6. Differences between the two products being reclassified
A key difference between the two products is that Lovima contains soya bean oil and should therefore not be taken by people with soya or peanut allergy. Hana does not contain soya bean oil. There was concern that there may be a risk if a patient that is allergic to soyabean oil or has a peanut allergy changes between Lovima and Hana and does not realise that Lovima contains soyabean oil. There is an excipient warning in the Lovima PIL and on the label regarding peanut or soya allergy and this is highlighted in the pharmacy checklist.
There were comments that there should be consistency between the product information and checklists for both products being reclassified. This consultation was on two different desogestrel products from two different marketing authorisation holders (MAHs) and it is the responsibility of the individual MAHs to draft the product information and checklist for pharmacists to accompany their product. As long as there is consistency in the safety messaging, the language, style and layout can be different.
7. Conclusion
Careful assessment of the responses to consultation on the reclassification of two products containing desogestrel for continuous oral contraception has revealed no new issues of concern in addition to those already considered by CHM and on which CHM was reassured. The responses to consultation support the MHRA and CHM’s view that the POM criteria do not apply to these products as risks can be managed through the product information and pharmacist training.
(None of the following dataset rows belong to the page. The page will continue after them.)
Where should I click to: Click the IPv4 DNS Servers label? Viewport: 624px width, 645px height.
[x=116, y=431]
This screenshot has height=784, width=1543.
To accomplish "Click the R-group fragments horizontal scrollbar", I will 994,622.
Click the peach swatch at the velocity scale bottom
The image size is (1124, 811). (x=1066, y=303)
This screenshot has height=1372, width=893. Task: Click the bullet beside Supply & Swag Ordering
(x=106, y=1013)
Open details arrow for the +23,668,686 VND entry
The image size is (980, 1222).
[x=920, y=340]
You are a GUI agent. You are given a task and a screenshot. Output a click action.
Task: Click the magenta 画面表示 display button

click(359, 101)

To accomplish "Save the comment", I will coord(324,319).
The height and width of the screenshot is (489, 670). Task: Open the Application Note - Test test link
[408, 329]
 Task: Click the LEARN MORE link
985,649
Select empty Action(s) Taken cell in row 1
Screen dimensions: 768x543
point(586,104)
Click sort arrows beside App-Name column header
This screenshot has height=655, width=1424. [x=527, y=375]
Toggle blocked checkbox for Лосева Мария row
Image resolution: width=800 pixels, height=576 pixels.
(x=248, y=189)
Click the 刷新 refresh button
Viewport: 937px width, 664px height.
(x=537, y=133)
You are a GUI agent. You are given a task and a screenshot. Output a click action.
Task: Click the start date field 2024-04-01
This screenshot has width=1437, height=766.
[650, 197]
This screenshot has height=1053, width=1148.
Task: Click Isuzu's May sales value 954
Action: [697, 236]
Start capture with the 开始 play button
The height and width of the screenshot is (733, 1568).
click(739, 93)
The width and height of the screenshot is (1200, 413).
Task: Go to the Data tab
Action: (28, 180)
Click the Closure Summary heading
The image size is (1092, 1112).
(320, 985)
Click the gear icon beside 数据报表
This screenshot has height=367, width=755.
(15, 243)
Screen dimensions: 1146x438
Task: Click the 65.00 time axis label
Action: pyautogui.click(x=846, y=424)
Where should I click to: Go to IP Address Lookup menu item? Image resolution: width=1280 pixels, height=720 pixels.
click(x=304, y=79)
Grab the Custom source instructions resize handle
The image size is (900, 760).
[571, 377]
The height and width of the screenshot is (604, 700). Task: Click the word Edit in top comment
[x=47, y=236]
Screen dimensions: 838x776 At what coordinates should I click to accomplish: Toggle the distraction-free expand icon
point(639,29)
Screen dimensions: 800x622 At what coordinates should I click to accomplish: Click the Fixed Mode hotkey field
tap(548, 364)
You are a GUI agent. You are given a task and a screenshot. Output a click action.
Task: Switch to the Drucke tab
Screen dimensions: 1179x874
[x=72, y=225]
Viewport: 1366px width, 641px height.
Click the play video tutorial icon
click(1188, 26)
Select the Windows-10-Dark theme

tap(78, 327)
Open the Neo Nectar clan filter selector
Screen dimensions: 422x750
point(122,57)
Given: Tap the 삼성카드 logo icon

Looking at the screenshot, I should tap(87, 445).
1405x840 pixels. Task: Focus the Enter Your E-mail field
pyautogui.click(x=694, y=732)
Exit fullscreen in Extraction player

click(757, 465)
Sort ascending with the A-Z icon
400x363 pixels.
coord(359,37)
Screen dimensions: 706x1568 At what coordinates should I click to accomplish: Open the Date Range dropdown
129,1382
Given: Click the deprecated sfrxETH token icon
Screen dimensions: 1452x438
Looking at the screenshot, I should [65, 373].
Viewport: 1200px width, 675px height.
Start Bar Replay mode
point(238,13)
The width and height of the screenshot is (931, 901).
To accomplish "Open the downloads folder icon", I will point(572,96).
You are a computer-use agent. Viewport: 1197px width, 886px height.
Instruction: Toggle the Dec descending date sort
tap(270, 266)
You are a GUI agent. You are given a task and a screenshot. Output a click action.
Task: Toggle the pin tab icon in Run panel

We anticipate that pharmacy availability of desogestrel-containing oral contraception will provide a valuable additional option to women enabling easier access to a safe and effective contraceptive. Making this more accessible will reduce the risk of unplanned pregnancies, which may have significant negative effects on both mental and physical health. Patients can easily be assessed for suitability by a pharmacist as there are few contraindications to use and no ongoing monitoring requirements in terms of blood pressure measurements.
In conclusion, it is considered that the benefit of increasing access to this oral contraception will outweigh any risks. Following advice from CHM and careful consideration of the response to consultation, the Licensing Authority has taken the decision that the POM criteria no longer apply and the MHRA has approved the pharmacy (P) legal status for for two products containing desogestrel.